Detailed Explanation of Garbage Collection Mechanism and Algorithms in Java

Detailed Explanation of Garbage Collection Mechanism and Algorithms in Java

Knowledge Point Description:
Java Garbage Collection (GC) is the core mechanism of JVM's automatic memory management, responsible for automatically reclaiming memory space occupied by objects that are no longer in use. Developers do not need to manually release memory, which avoids issues such as memory leaks and dangling pointers. This knowledge point will delve into the working principles of GC, core algorithms, and related concepts.

1. Why is Garbage Collection Needed?

  1. Drawbacks of Manual Memory Management: In C/C++, developers need to manually call malloc/free or new/delete to manage memory, which easily leads to the following problems:
    • Memory Leak: Forgetting to release memory, leading to memory exhaustion.
    • Dangling Pointer: Accessing freed memory by mistake after freeing memory without nullifying the pointer.
  2. Java's Solution: The JVM has a built-in garbage collector that automatically identifies and reclaims unused objects, reducing programming complexity.

2. How to Determine if an Object is Garbage?
The prerequisite for garbage collection is accurately judging whether an object is "alive." There are two commonly used methods:

  1. Reference Counting:

    • Principle: Each object maintains a reference counter. The counter increments by 1 when referenced and decrements by 1 when the reference becomes invalid. The object is considered garbage when the counter is 0.
    • Drawback: Cannot solve circular reference problems (e.g., object A references B, B references A, but when there are no external references, the counters are still not 0).
    • Java does not use this method.
  2. Reachability Analysis:

    • Principle: Starting from a set of root objects called "GC Roots," traverse the reference chains. If there is no path connecting an object to any GC Root, it is determined to be garbage.
    • GC Roots include:
      • Objects referenced by the virtual machine stack (local variable table in stack frames).
      • Objects referenced by static properties in the method area.
      • Objects referenced by constants in the method area.
      • Objects referenced by JNI (i.e., Native methods) in the native method stack.

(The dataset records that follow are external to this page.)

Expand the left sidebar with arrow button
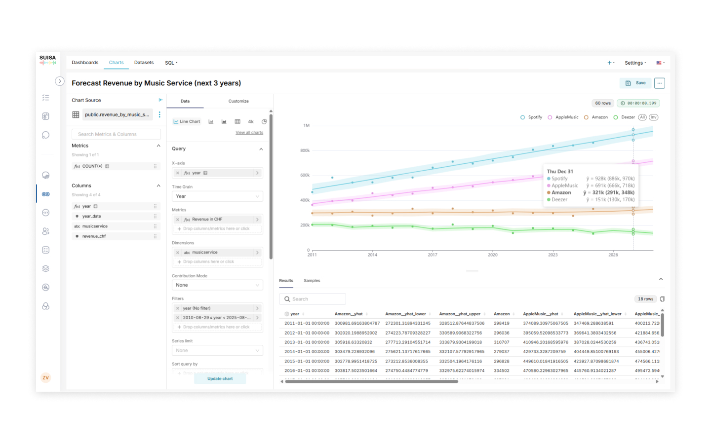Screen dimensions: 711x444 60,81
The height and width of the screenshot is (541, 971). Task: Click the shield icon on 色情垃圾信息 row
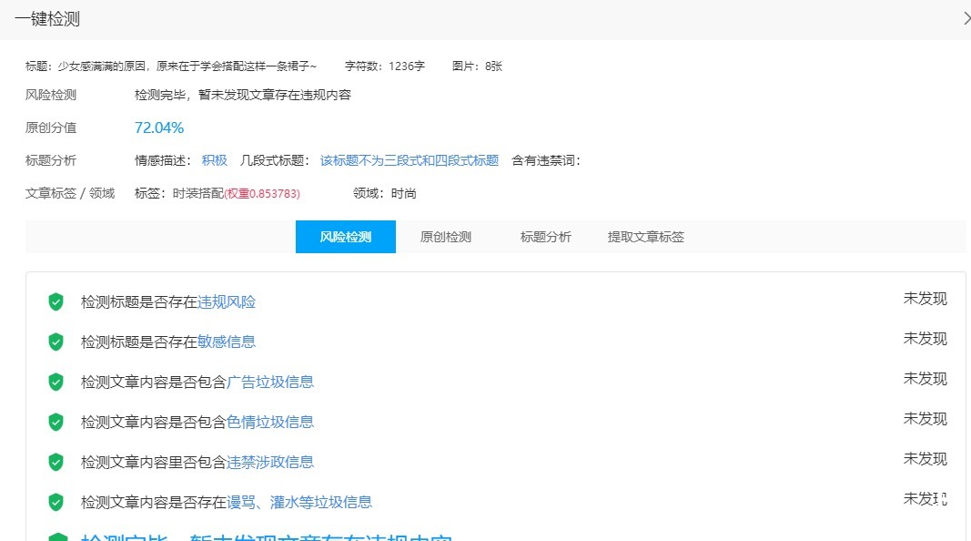[56, 422]
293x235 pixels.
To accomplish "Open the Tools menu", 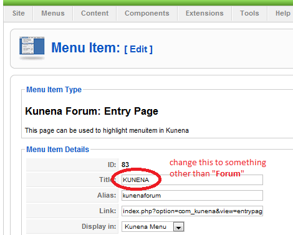I will (x=249, y=13).
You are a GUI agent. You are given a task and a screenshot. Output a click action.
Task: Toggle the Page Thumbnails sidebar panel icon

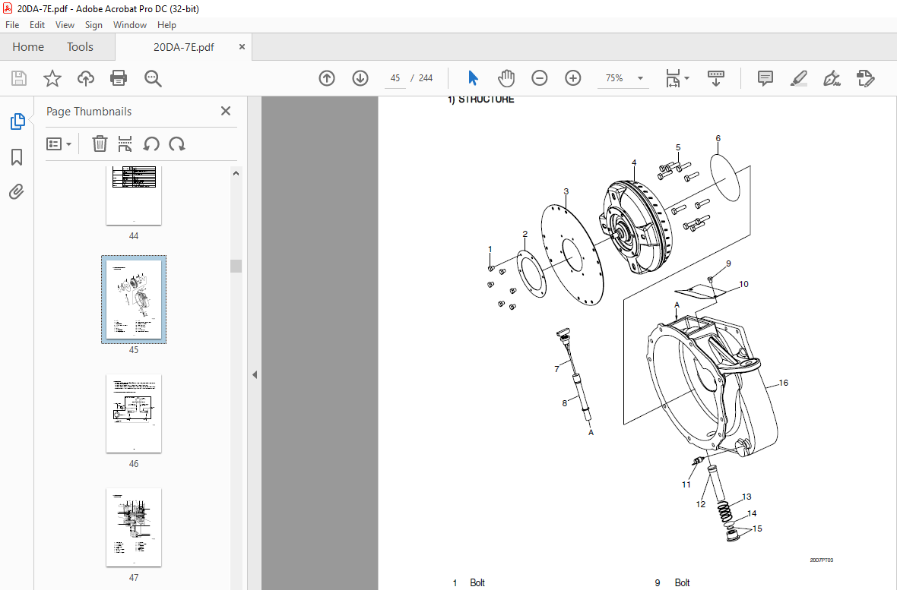click(x=17, y=121)
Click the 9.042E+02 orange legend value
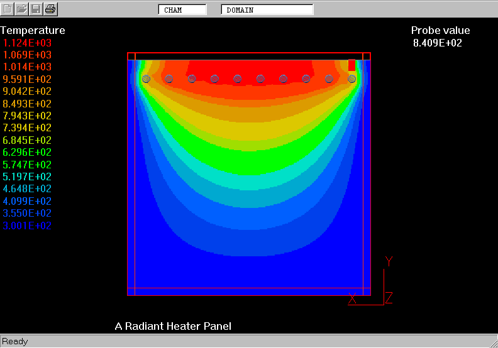Image resolution: width=498 pixels, height=348 pixels. coord(28,92)
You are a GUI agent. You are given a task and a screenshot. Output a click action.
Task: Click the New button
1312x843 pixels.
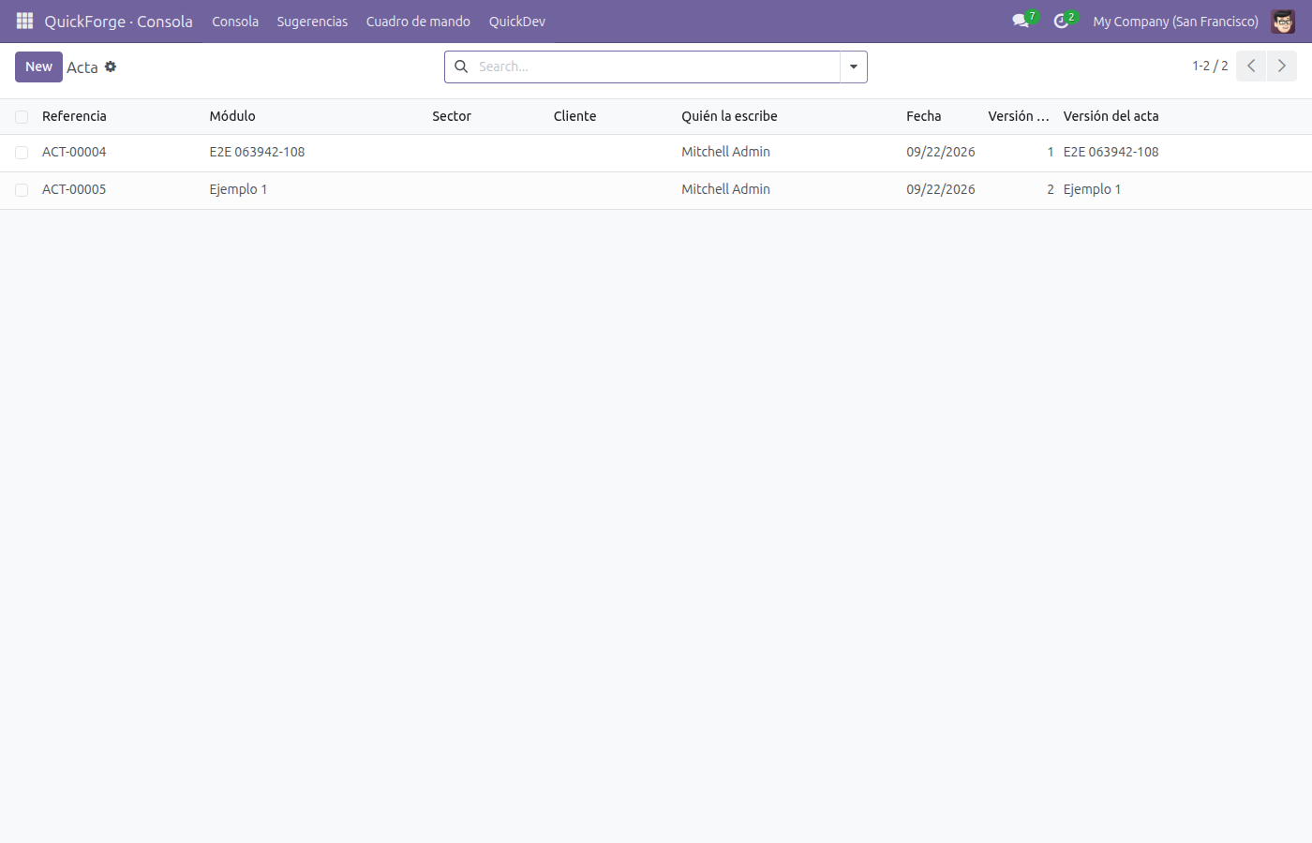coord(38,67)
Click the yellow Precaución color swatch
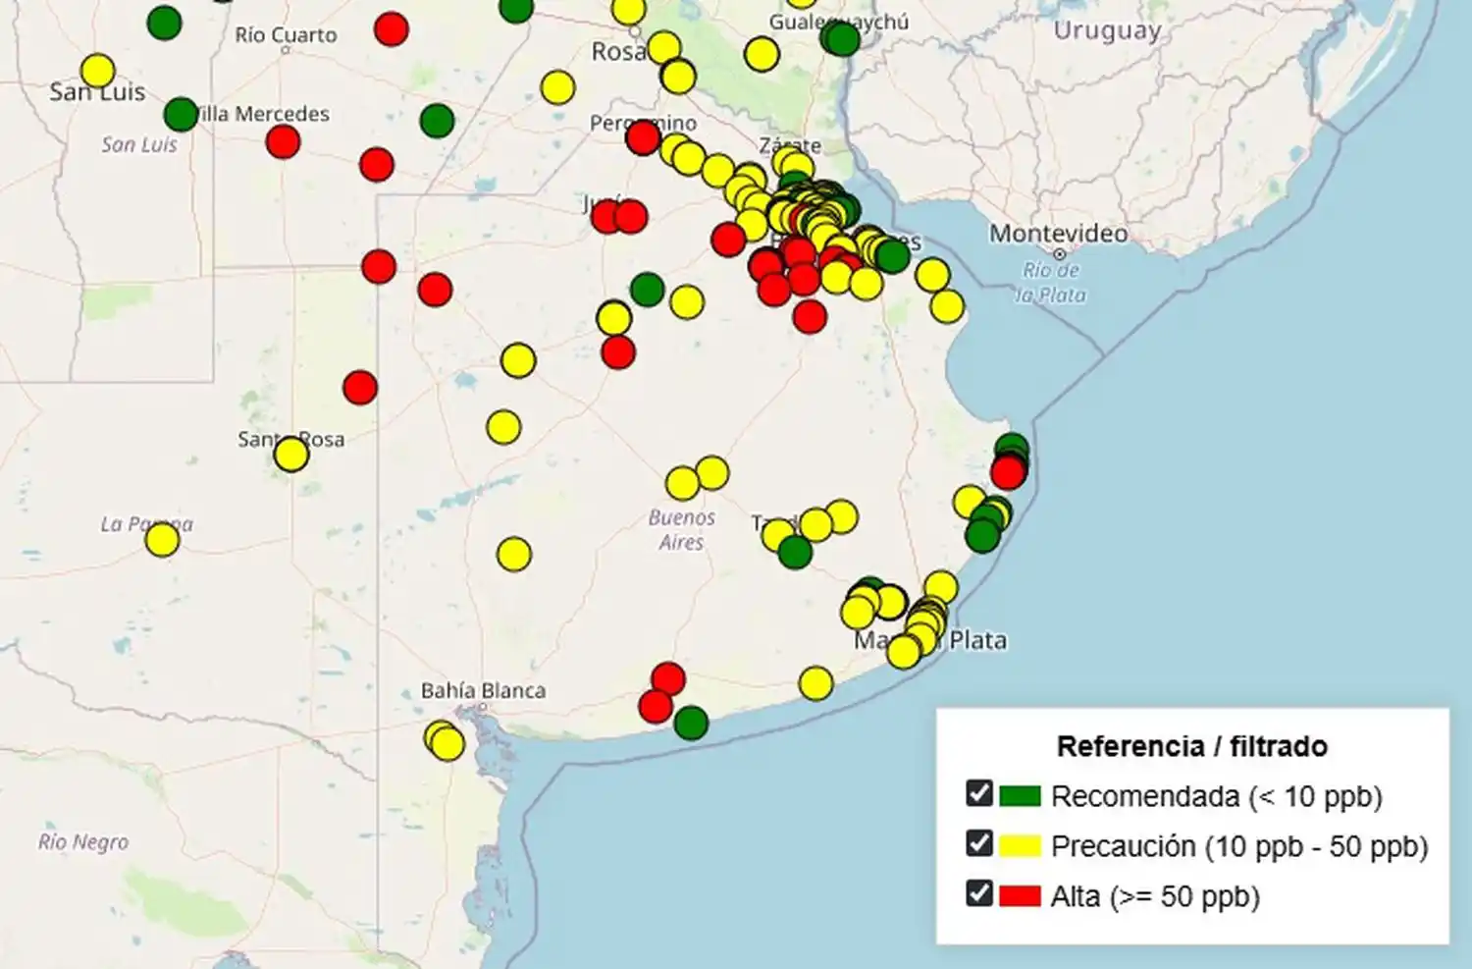 tap(1021, 845)
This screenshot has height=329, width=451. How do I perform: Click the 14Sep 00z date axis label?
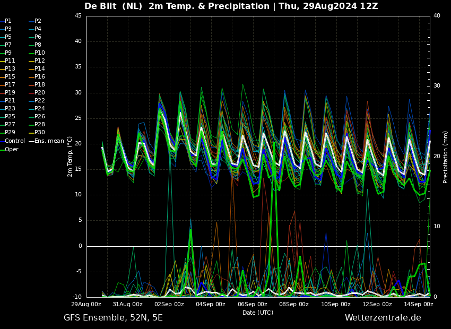(x=419, y=304)
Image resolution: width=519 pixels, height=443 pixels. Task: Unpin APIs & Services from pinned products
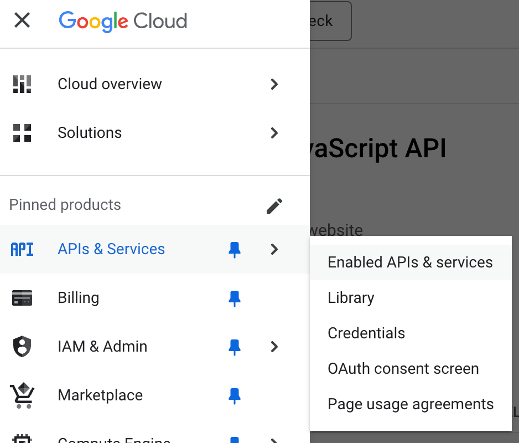pyautogui.click(x=234, y=250)
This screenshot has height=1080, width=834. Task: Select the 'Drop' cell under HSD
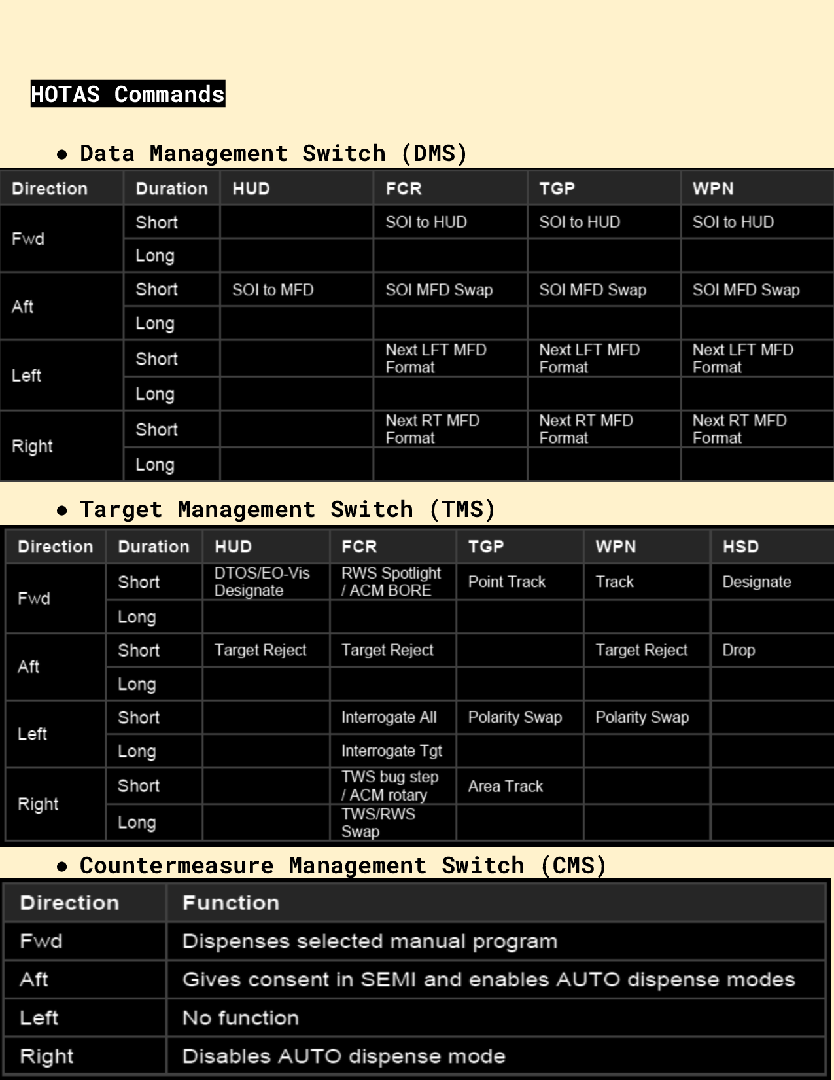738,650

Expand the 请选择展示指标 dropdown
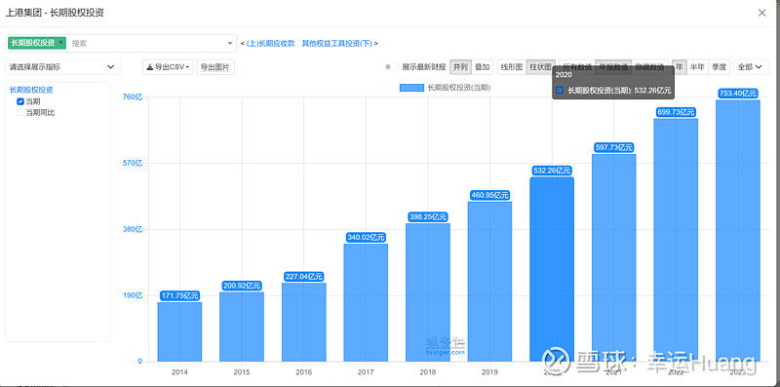click(62, 66)
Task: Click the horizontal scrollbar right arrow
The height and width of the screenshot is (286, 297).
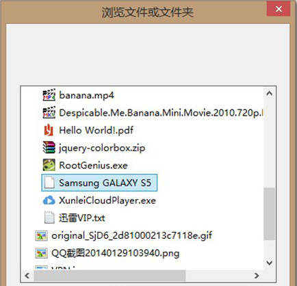Action: [x=257, y=276]
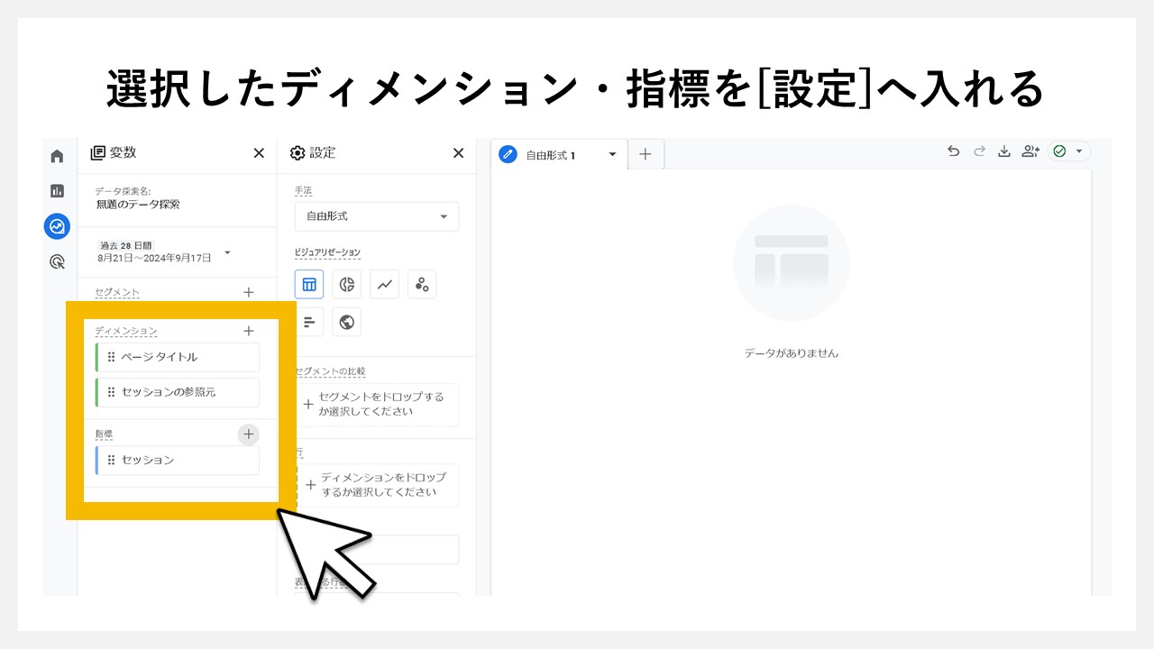Add a dimension with the ディメンション plus button
The height and width of the screenshot is (649, 1154).
248,331
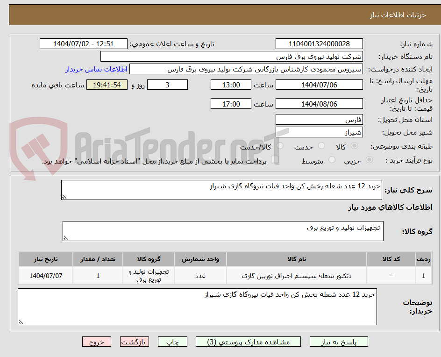Viewport: 441px width, 357px height.
Task: Click the announcement date field 1404/07/02
Action: click(x=82, y=43)
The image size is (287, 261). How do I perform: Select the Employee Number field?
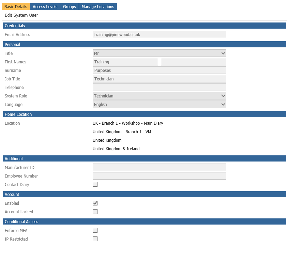[x=159, y=176]
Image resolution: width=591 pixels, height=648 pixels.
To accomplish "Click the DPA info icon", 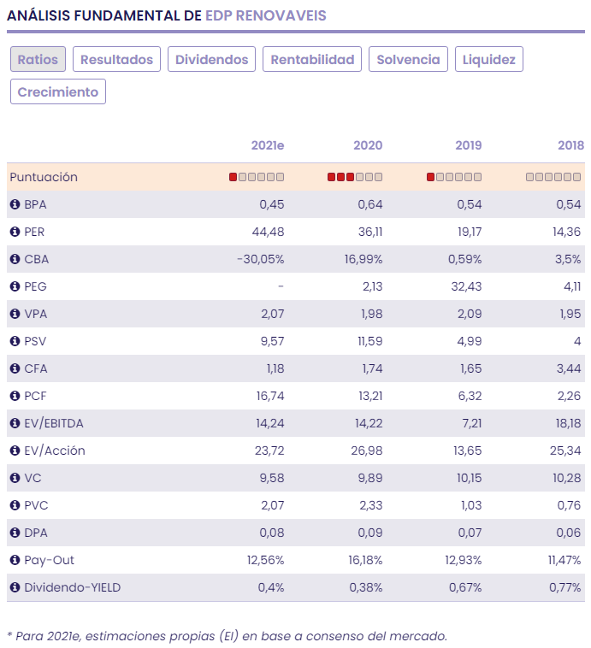I will tap(15, 533).
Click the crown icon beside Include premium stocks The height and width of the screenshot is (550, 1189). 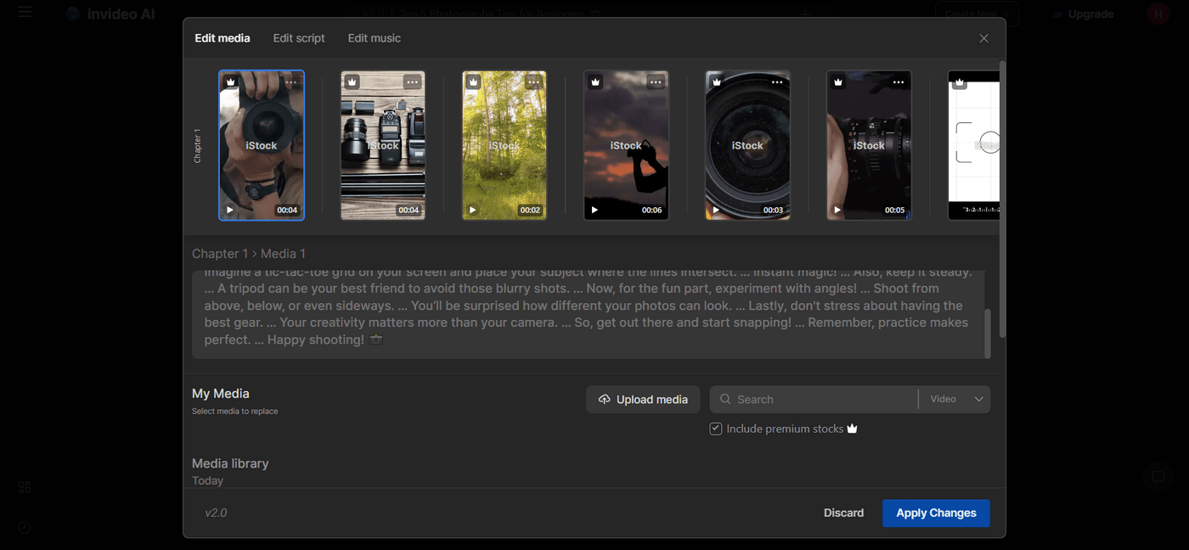[x=852, y=429]
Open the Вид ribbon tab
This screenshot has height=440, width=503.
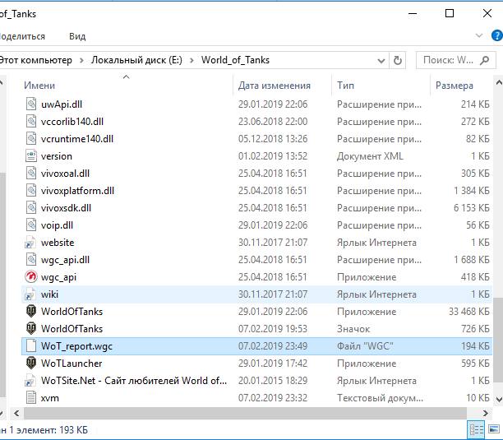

3. Detailed Explanation of Garbage Collection Algorithms

  1. Mark-Sweep:

    • Steps:
      1. Marking Phase: Starting from GC Roots, traverse and mark all reachable objects.
      2. Sweeping Phase: Reclaim the memory occupied by unmarked objects.
    • Drawbacks:
      • Efficiency Issue: The marking and sweeping processes are not highly efficient.
      • Space Issue: Generates memory fragmentation, making it impossible to allocate large objects.
  2. Copying:

    • Principle: Divide memory into two halves (From space and To space), using only one half at a time. During garbage collection, copy live objects to the other half of memory, then clear the current memory.
    • Advantage: Avoids memory fragmentation.
    • Disadvantage: Memory utilization is only 50%.
    • Application Scenario: The Survivor area in the Java Young Generation.
  3. Mark-Compact:

    • Steps:
      1. Marking Phase: Same as Mark-Sweep, marking all reachable objects.
      2. Compaction Phase: Move live objects towards one end of memory, then clean up the memory beyond the boundary.
    • Advantage: Avoids fragmentation, suitable for the Old Generation.
    • Disadvantage: Higher cost of moving objects.
  4. Generational Collection (Core strategy in practical applications):

    • Core Idea: Divide the heap memory into the Young Generation and the Old Generation based on object life cycles.
    • Young Generation:
      • Characteristics: Low object survival rate, frequent Minor GC occurrences.
      • Partitions: Eden space, Survivor0 (S0), Survivor1 (S1).
      • Process:
        1. New objects are first allocated in the Eden space.
        2. When the Eden space is full, a Minor GC is triggered, copying live objects to S0.
        3. In the next Minor GC, live objects from Eden and S0 are copied to S1 (clearing Eden and S0).
        4. Each time an object survives a Minor GC, its age increases by 1. When the age reaches a threshold (default 15), it is promoted to the Old Generation.
    • Old Generation:
      • Characteristics: High object survival rate, uses Mark-Compact or Mark-Sweep algorithms.
      • Trigger Condition: When the Old Generation space is insufficient, a Full GC (reclaiming the entire heap) is triggered.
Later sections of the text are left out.